This far-reaching similarity between Bornholm’s Baltic ware and late Slavic pottery, and the effort to reproduce pottery types and forms introduced by the first potters making Baltic ware, is an interesting feature of ceramic production on the island. It differs from developments suggested for other Danish territories, where twelfth- and thirteenth-century makers of Baltic ware created forms clearly diverging from the ones thrown by previous generations of potters (Gebers, 1980; Pedersen, 1989: 128; Roslund, 2007: 485).
Ambiguous pots: Everyday and political projects
The introduction and production of Baltic ware on the island (and in other parts of southern Scandinavia) was important in the daily life of the immigrants but it must have affected the local inhabitants as well. In southern Scandinavia and along the southern coast of the Baltic Sea pottery was an omnipresent household artifact used daily to store, cook and serve food; a mundane object used in largely mechanical and unreflected-upon daily chores.

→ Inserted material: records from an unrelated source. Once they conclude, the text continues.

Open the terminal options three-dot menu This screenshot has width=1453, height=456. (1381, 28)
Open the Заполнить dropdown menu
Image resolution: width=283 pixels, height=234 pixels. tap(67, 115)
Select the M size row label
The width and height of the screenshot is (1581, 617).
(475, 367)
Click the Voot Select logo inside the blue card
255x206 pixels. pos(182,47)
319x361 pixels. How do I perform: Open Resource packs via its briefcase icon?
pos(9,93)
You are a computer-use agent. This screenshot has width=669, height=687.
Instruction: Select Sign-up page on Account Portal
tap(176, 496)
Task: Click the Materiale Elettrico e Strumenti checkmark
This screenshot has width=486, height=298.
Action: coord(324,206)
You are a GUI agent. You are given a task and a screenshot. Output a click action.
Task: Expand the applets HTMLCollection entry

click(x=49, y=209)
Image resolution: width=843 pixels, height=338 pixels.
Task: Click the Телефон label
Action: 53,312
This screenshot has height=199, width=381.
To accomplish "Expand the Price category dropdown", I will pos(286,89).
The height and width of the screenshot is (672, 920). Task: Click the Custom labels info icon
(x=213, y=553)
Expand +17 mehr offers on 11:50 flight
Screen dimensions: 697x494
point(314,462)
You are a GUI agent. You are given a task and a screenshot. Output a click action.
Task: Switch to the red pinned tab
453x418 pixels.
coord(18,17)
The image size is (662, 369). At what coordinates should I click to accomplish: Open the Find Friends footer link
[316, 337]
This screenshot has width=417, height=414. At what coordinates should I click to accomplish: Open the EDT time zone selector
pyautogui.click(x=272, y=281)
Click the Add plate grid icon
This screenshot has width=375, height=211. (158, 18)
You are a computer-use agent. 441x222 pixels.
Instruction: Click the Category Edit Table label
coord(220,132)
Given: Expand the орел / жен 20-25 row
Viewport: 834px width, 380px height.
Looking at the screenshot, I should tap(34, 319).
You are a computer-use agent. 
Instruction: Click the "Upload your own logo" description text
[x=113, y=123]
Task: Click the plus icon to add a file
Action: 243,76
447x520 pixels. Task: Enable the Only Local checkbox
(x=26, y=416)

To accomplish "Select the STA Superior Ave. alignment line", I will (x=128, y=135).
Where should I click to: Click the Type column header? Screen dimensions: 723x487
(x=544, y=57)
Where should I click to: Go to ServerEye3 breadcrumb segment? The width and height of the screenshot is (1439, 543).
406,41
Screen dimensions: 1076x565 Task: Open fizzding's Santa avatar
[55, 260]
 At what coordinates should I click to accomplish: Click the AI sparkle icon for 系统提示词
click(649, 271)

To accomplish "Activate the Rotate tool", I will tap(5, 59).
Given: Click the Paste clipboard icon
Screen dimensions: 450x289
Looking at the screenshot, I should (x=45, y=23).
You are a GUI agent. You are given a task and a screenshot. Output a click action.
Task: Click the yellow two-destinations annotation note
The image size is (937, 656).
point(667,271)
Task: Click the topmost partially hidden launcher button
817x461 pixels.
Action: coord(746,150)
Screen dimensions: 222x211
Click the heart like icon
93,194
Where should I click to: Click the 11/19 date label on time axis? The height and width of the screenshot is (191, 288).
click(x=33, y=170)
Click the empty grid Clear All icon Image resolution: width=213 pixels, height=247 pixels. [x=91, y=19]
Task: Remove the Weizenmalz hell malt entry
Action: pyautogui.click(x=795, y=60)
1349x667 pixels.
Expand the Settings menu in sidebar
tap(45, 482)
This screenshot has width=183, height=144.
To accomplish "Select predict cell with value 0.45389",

In the Viking Age, Scandinavian pottery was made by individual members of a household to answer the needs of that household. Pottery-making was not a specialized activity and the vessels made at home were not intended for the market. With the introduction of the Baltic ware the production acquired higher professional standards and required skills to use a turntable, to build a firing pit and to control firing temperatures. Judging from some regional similarities of pottery forms and decoration patterns, it could be concluded that the Baltic ware was manufactured only at certain farms and then distributed (exchanged or sold) to the satellite settlements. Such a model of production and distribution of pottery functioned, for example, in the coastal Slavic areas. There, potters as specialized craftsmen kept their workshops in early urban or tribal centers and villages distributed their wares throughout the micro-region or sold them during market days (Leciejewicz, 1989: 85). It is most probable that pottery-making was a seasonal occupation and that it was combined with agricultural activities or maybe other crafts. This model of early craft specialization was not foreign to Scandinavia either, where craftsmen working with metal, bone or antler combined their market-oriented production with farming and animal husbandry. The introduction of the Baltic ware could have been a way to meet the increased economic demand of specialization even in the sphere of household ceramics.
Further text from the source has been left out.